╔══

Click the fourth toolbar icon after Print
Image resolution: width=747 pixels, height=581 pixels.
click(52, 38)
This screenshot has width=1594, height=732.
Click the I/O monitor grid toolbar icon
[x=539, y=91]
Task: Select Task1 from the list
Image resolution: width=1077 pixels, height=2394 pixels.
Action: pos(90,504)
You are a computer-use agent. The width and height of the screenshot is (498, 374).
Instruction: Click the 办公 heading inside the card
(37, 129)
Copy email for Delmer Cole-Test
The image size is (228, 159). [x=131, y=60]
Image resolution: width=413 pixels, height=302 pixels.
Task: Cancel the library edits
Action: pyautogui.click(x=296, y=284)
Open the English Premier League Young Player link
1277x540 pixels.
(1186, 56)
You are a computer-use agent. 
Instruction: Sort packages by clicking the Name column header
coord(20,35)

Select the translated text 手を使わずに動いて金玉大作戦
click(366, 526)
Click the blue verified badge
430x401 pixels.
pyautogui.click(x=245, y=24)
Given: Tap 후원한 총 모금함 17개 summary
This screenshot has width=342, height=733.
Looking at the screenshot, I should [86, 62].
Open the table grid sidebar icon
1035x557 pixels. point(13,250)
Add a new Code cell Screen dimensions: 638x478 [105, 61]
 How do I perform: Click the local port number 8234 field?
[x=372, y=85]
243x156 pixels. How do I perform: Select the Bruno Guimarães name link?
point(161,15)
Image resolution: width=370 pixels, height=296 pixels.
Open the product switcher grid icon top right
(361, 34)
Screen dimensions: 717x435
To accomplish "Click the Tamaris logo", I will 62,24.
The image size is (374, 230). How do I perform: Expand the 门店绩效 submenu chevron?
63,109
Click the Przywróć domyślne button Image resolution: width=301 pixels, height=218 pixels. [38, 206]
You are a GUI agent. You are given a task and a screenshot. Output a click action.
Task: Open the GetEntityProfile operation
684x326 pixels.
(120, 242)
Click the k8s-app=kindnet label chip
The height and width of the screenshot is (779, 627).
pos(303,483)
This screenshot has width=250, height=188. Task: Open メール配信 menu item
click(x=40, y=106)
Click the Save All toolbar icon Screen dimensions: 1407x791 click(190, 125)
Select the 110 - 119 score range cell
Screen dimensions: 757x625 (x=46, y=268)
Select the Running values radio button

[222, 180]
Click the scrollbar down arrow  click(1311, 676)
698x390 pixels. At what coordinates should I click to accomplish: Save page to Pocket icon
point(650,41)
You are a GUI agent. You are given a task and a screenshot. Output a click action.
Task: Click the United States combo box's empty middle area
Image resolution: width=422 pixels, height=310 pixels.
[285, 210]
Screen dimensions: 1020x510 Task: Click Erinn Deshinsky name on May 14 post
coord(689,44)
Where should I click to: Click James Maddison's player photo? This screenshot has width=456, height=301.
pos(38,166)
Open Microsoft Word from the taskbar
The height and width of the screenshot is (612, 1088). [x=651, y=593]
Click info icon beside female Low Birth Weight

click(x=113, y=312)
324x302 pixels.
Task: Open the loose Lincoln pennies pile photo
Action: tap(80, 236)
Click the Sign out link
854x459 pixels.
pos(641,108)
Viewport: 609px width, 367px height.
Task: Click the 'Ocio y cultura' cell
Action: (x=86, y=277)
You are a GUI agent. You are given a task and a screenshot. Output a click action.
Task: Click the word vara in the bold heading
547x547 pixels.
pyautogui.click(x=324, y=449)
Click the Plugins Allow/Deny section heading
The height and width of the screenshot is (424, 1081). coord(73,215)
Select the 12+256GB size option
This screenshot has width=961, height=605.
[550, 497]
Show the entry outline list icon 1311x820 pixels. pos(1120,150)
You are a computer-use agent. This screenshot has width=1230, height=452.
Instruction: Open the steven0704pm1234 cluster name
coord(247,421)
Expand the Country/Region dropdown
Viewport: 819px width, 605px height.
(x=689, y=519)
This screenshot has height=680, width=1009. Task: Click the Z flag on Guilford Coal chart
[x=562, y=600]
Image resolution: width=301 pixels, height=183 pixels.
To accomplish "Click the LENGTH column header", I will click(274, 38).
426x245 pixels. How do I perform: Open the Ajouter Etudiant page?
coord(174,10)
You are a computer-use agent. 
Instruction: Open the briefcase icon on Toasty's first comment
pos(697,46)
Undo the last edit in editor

╚══

EXERCISE BRIEF
Search the data for "will". Copy every line that has it.

WRITTEN SOLUTION
To accomplish "Click the Tamaris logo", I will 62,24.
To accomplish "Click the LENGTH column header", I will click(274, 38).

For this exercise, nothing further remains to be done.